The study showed that half of the respondents use proprietary data models for managing their reference data while a fifth do not have any data models. Translation: lots of trouble and expense in integrating data among multiple applications and translating multiple external data formats. And that spells lots of dollars in cleaning up potential errors.
Next up: only 17 percent of the respondents said they used the International Standardization Organization (ISO) compliant 15022 standard for corporate actions and eight percent use the more advanced 20022 compliant message formats. Translation: There is still plenty of manual processing of corporate actions, which likely leads to errors and potential liability for financial firms which have to make their clients whole
The positive news: Financial firms are taking measures to address reference data. About 52 percent of respondents said they feed reference data into a centrally managed database. About 40 percent of firms said they are either planning to buy a data management program or are developing a proprietary one.
The reasons for progress differ by region: reducing errors and costs related to poor data quality appear to be paramount in North America, Europe, the Middle East and Africa.
By contrast, in Latin America and Asia-Pacific, adoption of the Basel II Accord is more critical. That's the legislation requiring financial firms to set aside regulatory capital to account for credit and operational risk. The relationship: poor data quality can increase the number of failed transactions and costs involved with cleanups.

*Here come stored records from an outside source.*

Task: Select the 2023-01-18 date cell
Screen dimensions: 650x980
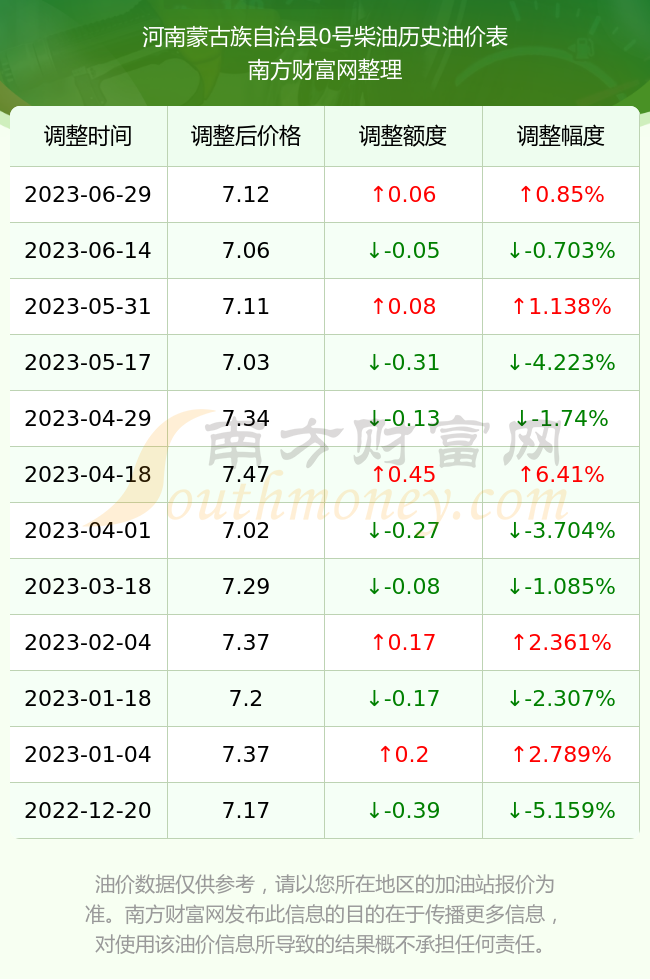Action: tap(88, 698)
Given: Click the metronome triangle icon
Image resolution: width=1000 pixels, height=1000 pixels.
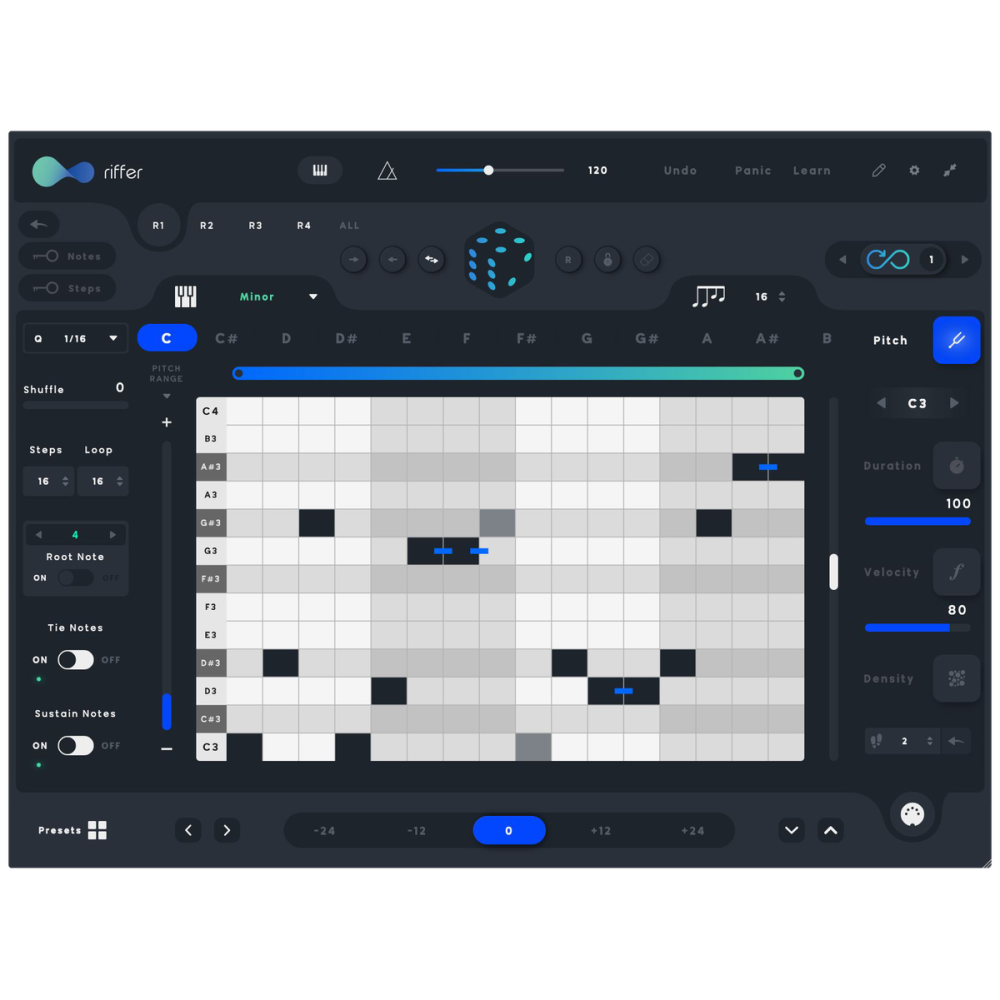Looking at the screenshot, I should click(x=387, y=171).
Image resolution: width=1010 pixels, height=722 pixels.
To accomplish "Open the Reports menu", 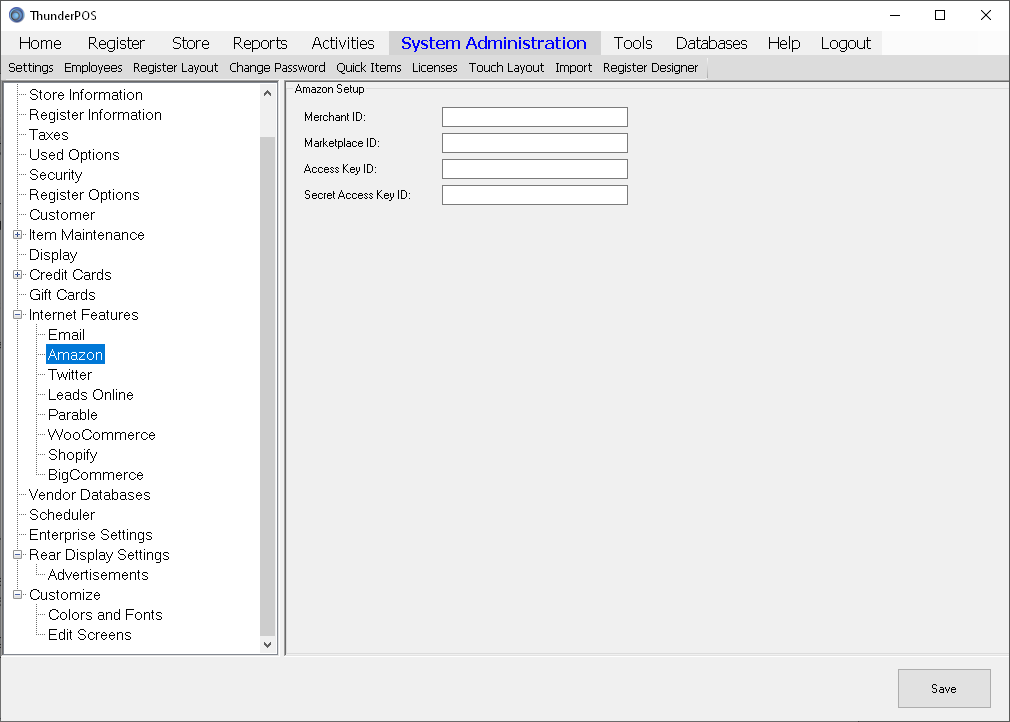I will pos(260,43).
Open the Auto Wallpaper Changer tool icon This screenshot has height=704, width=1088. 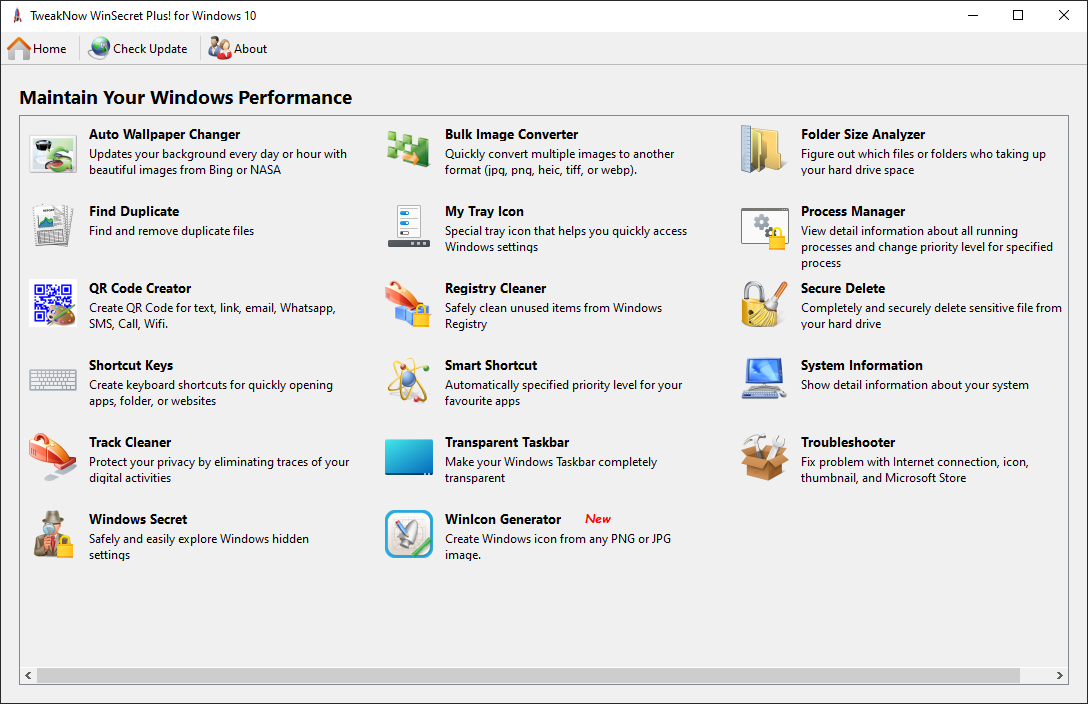pyautogui.click(x=53, y=151)
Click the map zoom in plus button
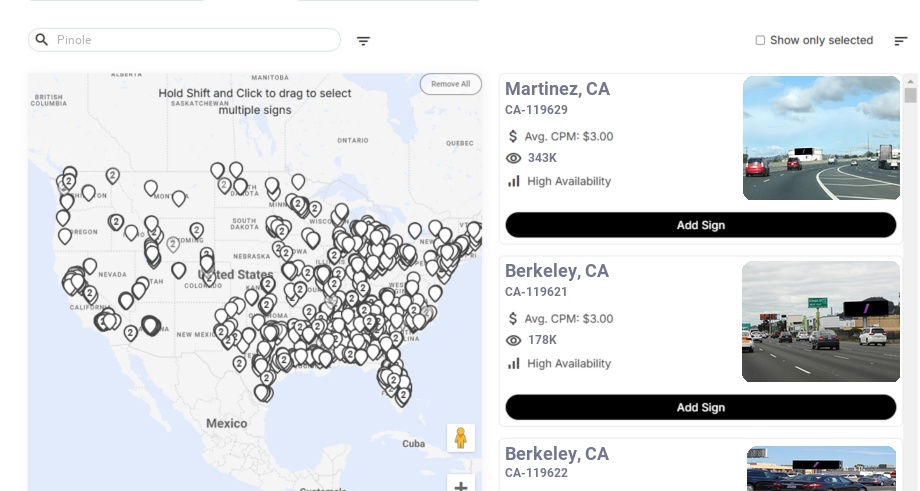 (x=461, y=486)
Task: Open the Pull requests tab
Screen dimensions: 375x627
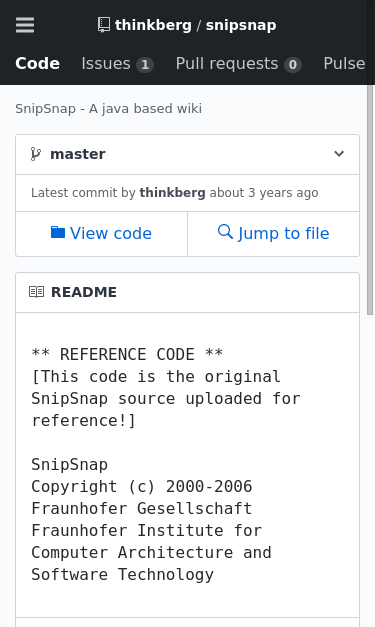Action: click(x=238, y=64)
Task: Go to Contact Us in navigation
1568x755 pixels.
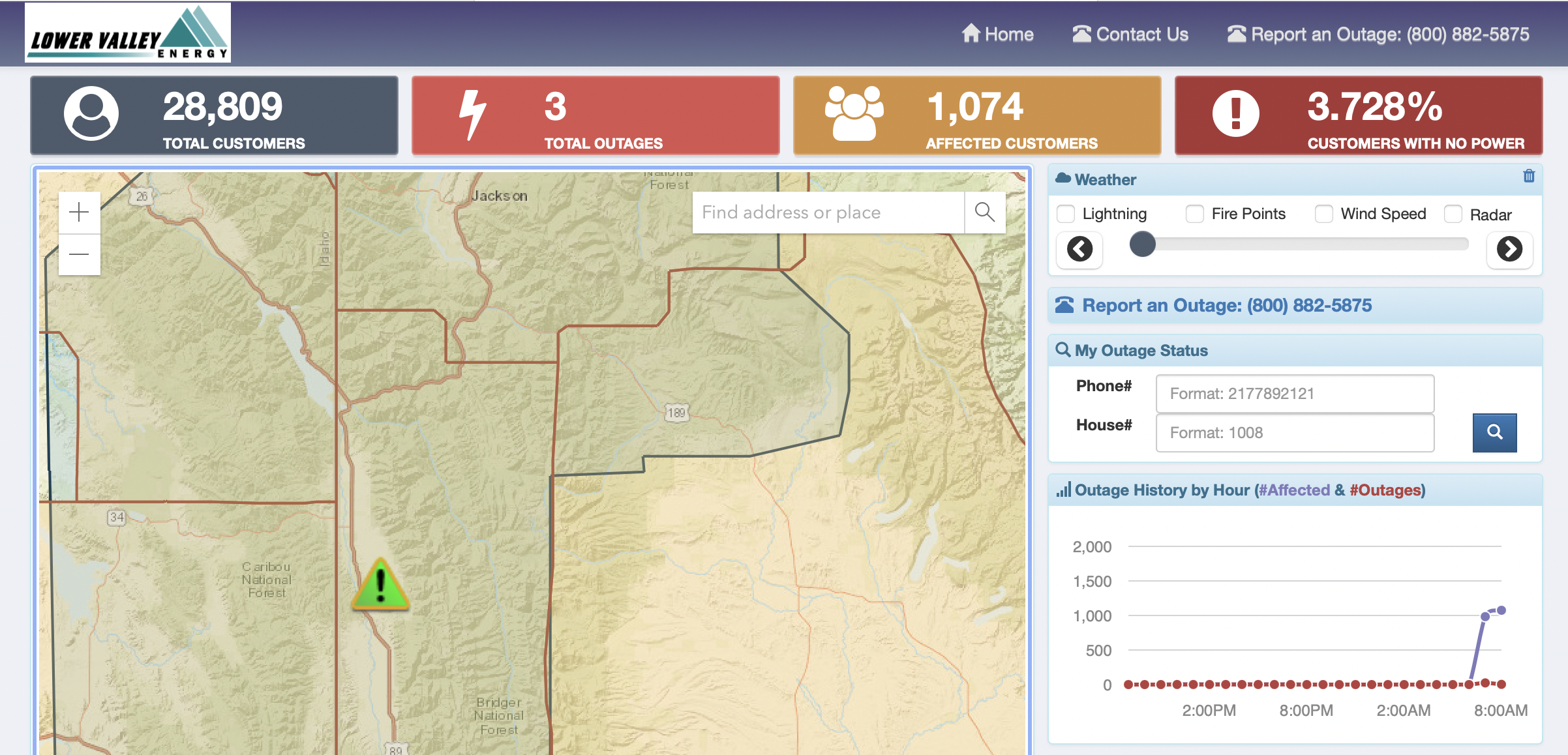Action: (1130, 34)
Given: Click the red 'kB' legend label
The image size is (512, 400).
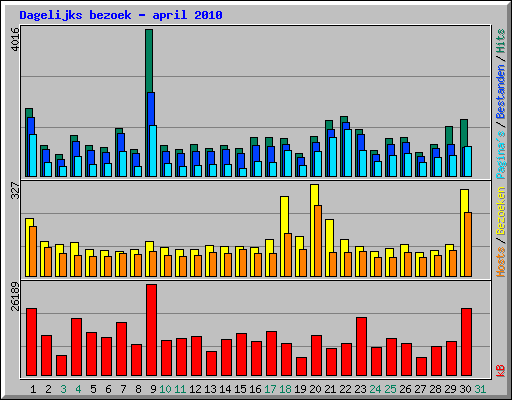Looking at the screenshot, I should [500, 370].
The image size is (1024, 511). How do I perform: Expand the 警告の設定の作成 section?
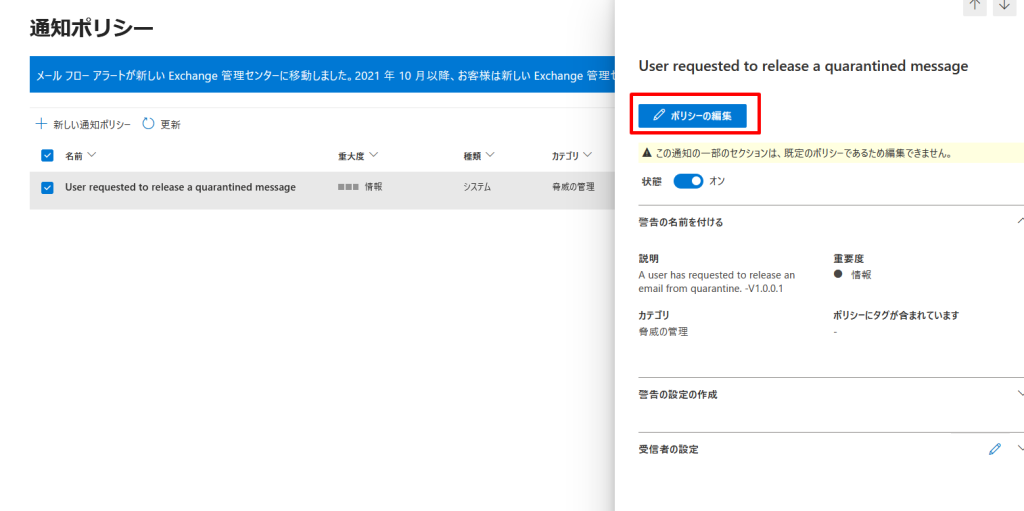(x=1019, y=394)
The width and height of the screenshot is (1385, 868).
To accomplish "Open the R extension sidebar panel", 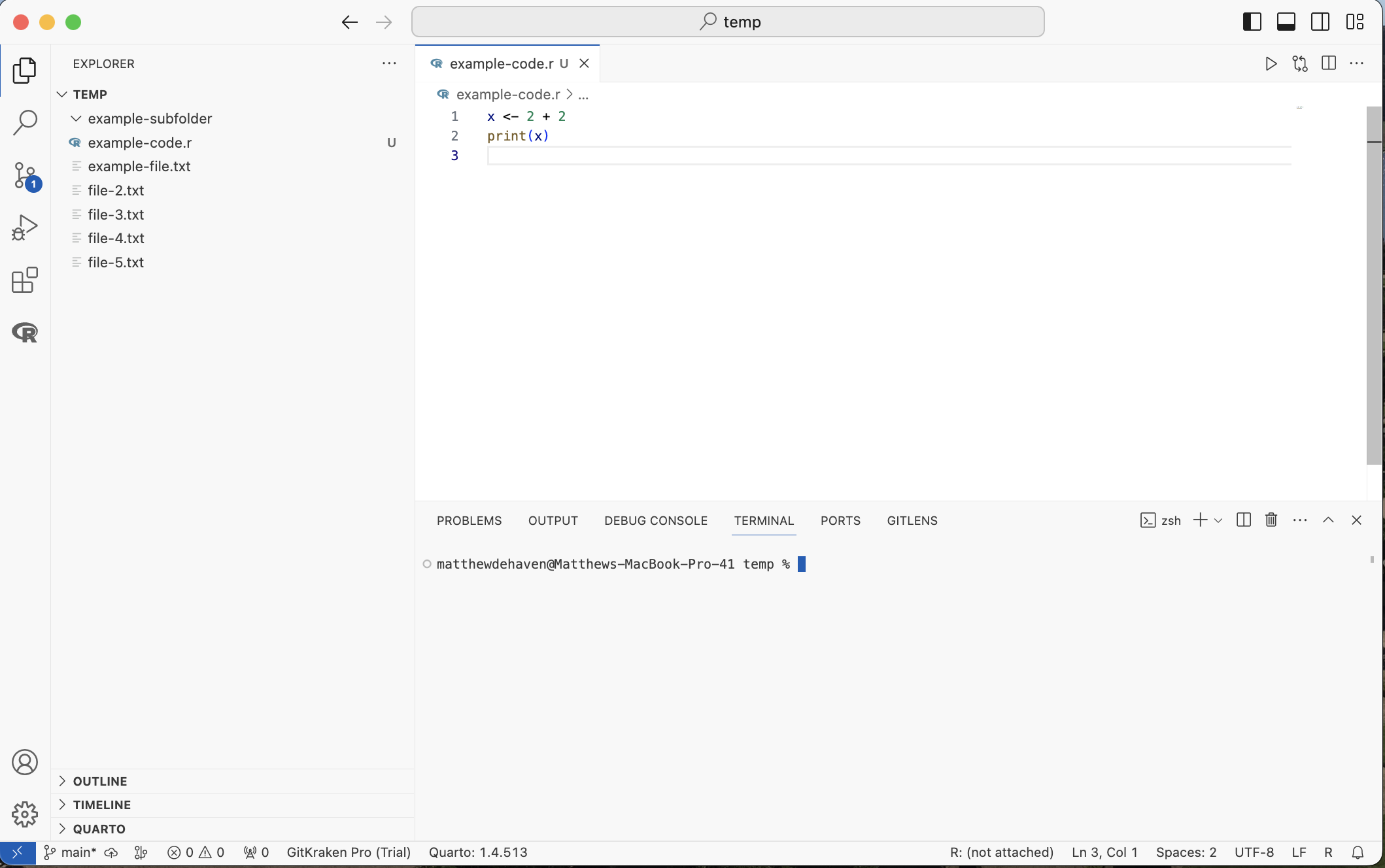I will click(25, 333).
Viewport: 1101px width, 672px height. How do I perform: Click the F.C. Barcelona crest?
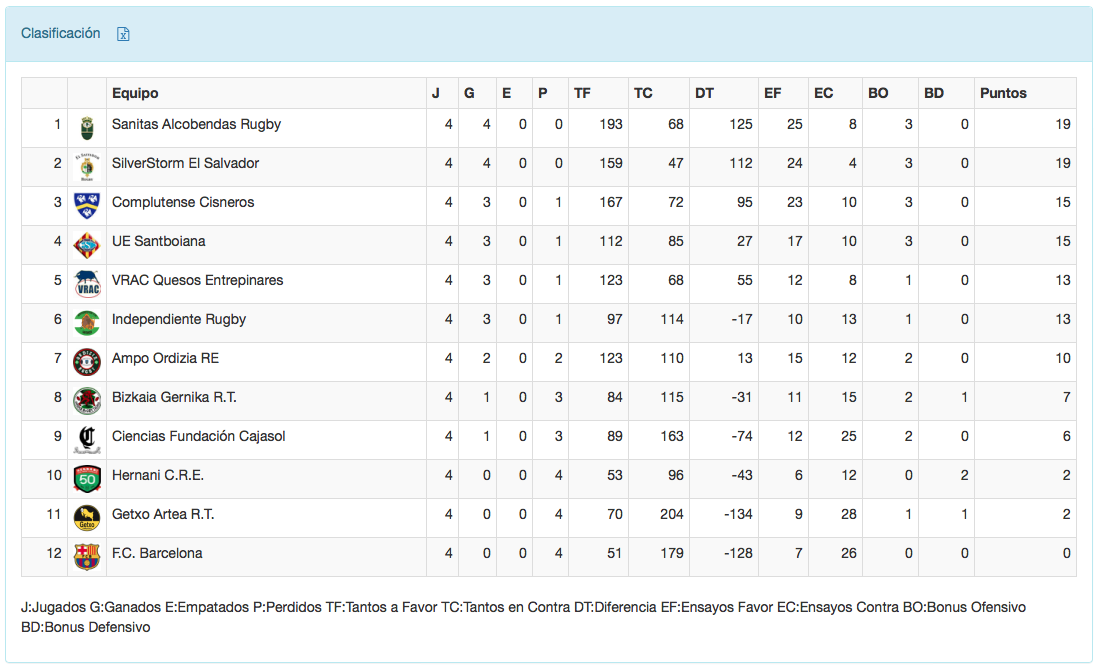pyautogui.click(x=87, y=556)
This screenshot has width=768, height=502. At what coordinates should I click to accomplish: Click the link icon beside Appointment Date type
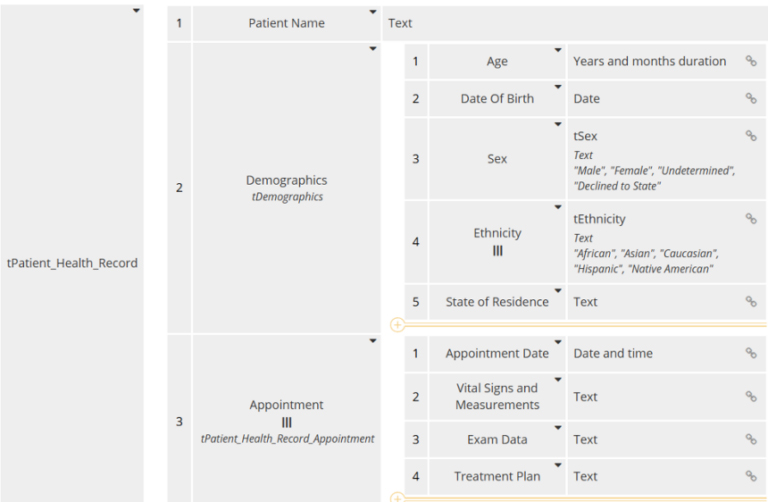point(751,353)
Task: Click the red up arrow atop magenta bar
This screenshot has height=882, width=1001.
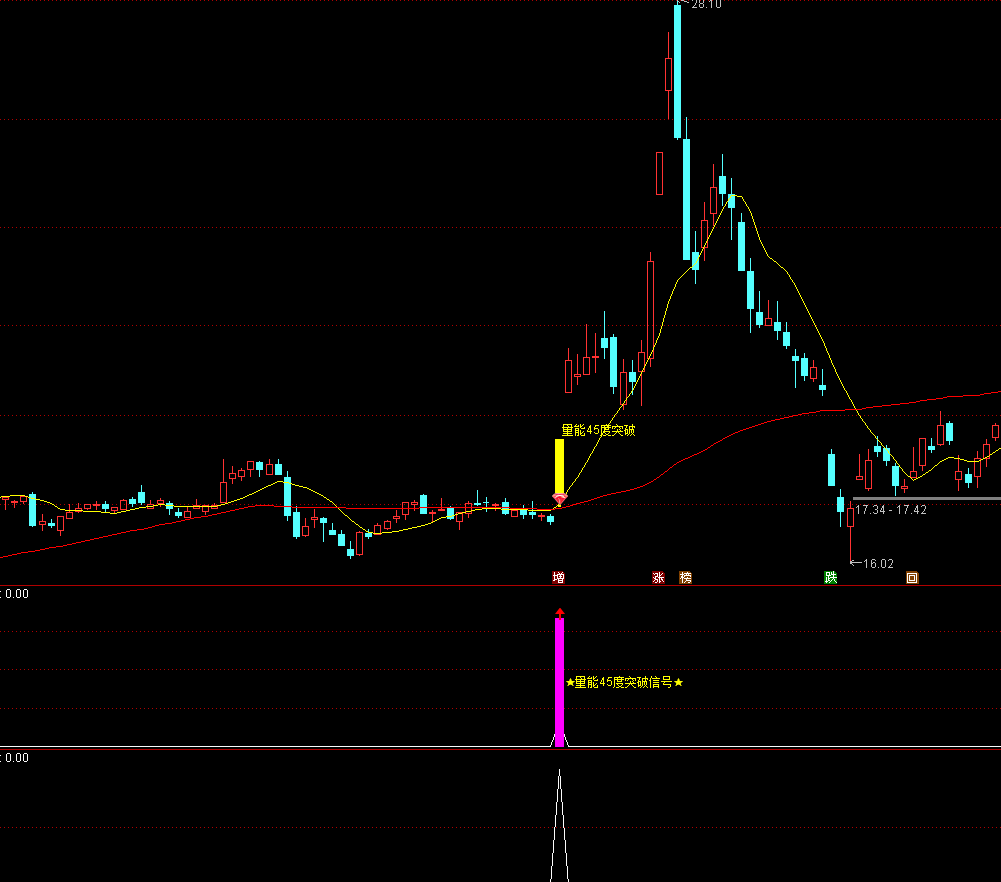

Why is change so slow in coming? The research report doesn’t exactly provide a reason but it suggests that financial firms are still hard-pressed to prove the business case for improving the quality of their data. And during an economic downturn they are reducing the number of staffers dedicated to data governance and maintenance.
Time is running out. Notwithstanding that more savvy investors are demanding a better understanding of the risks involved with their transactions and the firms with which they are doing business, so are regulators.
Financial firms will need to present far more reference, position and transactional data to regulators on both sides of the Atlantic for both exchange-traded securities as well as over-the-counter derivatives. They also have to substantiate their valuations, which in turn requires them to have a better understanding of the terms of their deals.
And let’s not forget that to measure enterprisewide risk, firms can't rely on either inaccurate or inconsistent data among different applications and geographical locations.
While financial firms are still spending much of their IT budgets on the most sophisticated algorithmic trading, execution and order management systems, they are shortchanging themselves on the basics. Without clean data, firms cannot keep a lid on market, credit, counterparty and operational risk. They won’t be able to measure it. And that’s a pretty sad state of affairs.